Track 3 · With BrewSLM · Lesson 5

Recipes and task handlers: the training config without the code

After this lesson you can read a recipe as the declarative form of your Track 2 TrainingArguments + LoraConfig, and explain how the task-handler dispatcher picks the handler that applies the right tokenization and scoring.

Level: intermediate Read time: ~10 min Prerequisites: Clean and prepare: the manifest is the source of truth

In lesson 2.5 you wrote a LoraConfig and a TrainingArguments in Python. A BrewSLM recipe is exactly that information as declarative config — the same knobs you learned, without the boilerplate.
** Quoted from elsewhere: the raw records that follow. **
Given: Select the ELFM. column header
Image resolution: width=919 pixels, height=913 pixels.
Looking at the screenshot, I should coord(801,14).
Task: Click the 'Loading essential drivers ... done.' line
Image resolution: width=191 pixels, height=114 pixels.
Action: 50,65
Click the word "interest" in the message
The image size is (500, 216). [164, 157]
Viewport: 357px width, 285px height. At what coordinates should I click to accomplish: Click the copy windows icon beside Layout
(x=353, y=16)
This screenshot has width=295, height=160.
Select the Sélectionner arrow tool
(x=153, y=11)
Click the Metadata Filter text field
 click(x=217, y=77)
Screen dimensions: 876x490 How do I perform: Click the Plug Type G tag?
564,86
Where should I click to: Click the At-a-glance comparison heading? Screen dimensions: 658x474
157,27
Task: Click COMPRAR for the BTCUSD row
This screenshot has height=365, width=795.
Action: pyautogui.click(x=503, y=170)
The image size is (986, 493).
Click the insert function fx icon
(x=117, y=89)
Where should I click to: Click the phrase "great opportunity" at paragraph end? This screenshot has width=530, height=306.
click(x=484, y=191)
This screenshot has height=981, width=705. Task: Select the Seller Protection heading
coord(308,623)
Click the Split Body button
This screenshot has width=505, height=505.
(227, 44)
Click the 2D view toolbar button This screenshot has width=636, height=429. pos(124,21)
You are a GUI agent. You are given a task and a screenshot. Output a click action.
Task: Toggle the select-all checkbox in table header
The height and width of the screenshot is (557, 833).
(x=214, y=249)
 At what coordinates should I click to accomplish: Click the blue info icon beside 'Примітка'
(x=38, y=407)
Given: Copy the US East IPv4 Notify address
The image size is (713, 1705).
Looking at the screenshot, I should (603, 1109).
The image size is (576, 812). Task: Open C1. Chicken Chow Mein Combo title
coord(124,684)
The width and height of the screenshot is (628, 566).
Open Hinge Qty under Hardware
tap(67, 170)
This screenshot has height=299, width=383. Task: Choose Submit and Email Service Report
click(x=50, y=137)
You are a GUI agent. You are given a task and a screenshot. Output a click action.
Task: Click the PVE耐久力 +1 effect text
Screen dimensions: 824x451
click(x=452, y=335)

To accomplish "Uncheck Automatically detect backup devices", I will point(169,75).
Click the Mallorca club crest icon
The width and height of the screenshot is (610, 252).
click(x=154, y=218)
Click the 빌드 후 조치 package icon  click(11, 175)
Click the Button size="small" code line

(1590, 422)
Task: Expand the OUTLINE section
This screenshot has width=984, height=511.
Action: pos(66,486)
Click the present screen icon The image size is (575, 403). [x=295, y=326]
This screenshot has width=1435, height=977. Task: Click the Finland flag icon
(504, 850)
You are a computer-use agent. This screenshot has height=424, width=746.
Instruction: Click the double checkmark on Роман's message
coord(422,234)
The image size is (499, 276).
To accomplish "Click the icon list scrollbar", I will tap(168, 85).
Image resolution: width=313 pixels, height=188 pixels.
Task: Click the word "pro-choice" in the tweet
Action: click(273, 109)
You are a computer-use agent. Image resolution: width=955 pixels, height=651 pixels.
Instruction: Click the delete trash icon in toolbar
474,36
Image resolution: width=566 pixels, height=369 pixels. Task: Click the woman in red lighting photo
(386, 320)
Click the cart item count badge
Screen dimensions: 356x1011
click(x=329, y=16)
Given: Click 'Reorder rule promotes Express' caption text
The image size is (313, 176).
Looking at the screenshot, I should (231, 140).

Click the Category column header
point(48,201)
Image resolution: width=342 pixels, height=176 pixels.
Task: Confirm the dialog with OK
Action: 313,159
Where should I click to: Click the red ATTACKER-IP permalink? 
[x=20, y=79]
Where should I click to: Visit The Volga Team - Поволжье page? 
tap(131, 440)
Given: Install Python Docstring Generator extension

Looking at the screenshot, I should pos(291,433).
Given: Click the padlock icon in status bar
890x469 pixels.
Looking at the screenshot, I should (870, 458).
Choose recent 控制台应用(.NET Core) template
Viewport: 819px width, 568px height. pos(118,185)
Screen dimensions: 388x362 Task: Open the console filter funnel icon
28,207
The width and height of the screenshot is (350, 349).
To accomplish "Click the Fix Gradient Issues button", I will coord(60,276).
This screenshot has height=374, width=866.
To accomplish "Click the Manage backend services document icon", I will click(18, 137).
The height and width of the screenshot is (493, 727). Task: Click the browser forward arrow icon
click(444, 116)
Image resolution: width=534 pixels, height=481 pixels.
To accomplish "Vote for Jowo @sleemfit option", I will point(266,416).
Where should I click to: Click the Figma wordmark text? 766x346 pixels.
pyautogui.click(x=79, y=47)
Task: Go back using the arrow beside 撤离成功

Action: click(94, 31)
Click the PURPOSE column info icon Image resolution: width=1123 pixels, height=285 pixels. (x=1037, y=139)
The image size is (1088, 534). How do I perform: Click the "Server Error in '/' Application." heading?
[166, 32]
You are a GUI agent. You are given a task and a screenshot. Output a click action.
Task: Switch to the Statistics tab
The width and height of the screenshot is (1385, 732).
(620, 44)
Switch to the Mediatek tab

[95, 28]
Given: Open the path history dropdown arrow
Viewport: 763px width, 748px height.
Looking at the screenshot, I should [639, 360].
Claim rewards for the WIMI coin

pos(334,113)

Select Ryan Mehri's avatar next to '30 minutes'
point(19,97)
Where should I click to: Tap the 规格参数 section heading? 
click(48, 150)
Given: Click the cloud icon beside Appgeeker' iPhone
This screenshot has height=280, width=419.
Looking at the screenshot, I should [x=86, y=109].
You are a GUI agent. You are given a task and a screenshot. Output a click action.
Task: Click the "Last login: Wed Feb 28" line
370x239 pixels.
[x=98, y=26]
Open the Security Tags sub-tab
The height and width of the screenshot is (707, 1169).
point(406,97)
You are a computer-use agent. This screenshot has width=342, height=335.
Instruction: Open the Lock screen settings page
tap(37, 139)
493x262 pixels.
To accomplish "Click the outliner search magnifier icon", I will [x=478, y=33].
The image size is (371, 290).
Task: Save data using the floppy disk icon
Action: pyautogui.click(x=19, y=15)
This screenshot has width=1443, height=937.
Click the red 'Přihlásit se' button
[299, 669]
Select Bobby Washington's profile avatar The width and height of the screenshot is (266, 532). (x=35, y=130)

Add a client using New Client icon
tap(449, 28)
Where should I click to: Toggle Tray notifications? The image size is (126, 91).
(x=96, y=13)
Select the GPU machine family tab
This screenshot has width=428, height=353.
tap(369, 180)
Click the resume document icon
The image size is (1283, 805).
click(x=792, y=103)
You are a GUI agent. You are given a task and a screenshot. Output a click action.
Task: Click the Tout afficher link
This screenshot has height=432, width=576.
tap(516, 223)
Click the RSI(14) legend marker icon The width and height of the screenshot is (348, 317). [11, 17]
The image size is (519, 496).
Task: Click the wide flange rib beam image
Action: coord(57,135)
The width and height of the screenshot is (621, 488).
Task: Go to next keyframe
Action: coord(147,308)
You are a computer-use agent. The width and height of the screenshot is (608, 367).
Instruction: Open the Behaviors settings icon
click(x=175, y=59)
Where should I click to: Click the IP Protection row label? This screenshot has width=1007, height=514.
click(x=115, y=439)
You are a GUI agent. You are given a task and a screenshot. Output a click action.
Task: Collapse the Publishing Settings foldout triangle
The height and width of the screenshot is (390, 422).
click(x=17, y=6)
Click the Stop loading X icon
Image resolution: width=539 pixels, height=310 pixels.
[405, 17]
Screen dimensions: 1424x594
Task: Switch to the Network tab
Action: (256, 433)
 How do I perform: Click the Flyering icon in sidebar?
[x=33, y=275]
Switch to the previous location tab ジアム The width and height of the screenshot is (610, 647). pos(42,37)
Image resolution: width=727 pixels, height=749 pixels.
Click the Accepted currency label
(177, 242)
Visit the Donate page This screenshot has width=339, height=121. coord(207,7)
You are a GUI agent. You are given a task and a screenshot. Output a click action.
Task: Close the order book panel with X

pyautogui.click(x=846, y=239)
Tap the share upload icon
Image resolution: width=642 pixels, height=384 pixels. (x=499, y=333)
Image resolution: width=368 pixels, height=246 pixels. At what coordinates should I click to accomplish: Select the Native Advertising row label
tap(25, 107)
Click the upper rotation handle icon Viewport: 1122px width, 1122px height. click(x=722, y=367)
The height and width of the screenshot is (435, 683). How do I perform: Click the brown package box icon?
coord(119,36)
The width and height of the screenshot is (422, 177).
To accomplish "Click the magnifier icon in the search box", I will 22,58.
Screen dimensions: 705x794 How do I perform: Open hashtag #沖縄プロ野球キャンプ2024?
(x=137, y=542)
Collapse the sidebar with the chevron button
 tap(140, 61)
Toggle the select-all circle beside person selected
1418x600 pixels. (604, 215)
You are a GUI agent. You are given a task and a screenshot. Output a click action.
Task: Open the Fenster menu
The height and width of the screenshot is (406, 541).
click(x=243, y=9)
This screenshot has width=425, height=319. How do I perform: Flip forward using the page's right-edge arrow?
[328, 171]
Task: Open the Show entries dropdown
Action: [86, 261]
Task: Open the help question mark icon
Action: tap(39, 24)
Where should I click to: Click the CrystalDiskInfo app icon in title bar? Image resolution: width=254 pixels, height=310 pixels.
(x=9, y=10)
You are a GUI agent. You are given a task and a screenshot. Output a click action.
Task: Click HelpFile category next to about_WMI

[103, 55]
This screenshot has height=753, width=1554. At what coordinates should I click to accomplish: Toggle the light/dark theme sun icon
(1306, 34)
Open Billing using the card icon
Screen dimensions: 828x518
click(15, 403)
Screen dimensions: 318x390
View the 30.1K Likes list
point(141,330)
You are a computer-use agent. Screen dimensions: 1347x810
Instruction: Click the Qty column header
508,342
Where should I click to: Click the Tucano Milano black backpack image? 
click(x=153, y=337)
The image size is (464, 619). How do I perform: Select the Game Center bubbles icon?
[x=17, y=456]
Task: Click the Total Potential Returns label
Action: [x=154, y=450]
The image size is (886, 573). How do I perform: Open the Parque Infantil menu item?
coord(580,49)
A recipe is your TrainingArguments, declared

recipe:
  base_model: HuggingFaceTB/SmolLM2-135M-Instruct
  method: lora                 # vs full fine-tune
  lora: { r: 16, alpha: 32, dropout: 0.05, target_modules: [q_proj, v_proj] }
  optim:
    learning_rate: 2.0e-4
    scheduler: cosine
    warmup_ratio: 0.03
    epochs: 3
  batch: { per_device: 8, grad_accum: 2 }   # effective batch 16
  precision: bf16
  checkpoint_cadence: epoch

Every field here is a concept you already own from Track 1 and built in Track 2: rank and alpha, target modules, the cosine schedule with warmup, effective batch size, bf16. The recipe just makes them a named, versioned, reusable object instead of inline arguments — so you can apply the same recipe across projects, or A/B two recipes on the same data.

From Track 2

Recipe ↔ TrainingArguments + LoraConfig. checkpoint_cadencesave_strategy. There's nothing in a recipe you didn't already set by hand — which is the whole point of having done it by hand first.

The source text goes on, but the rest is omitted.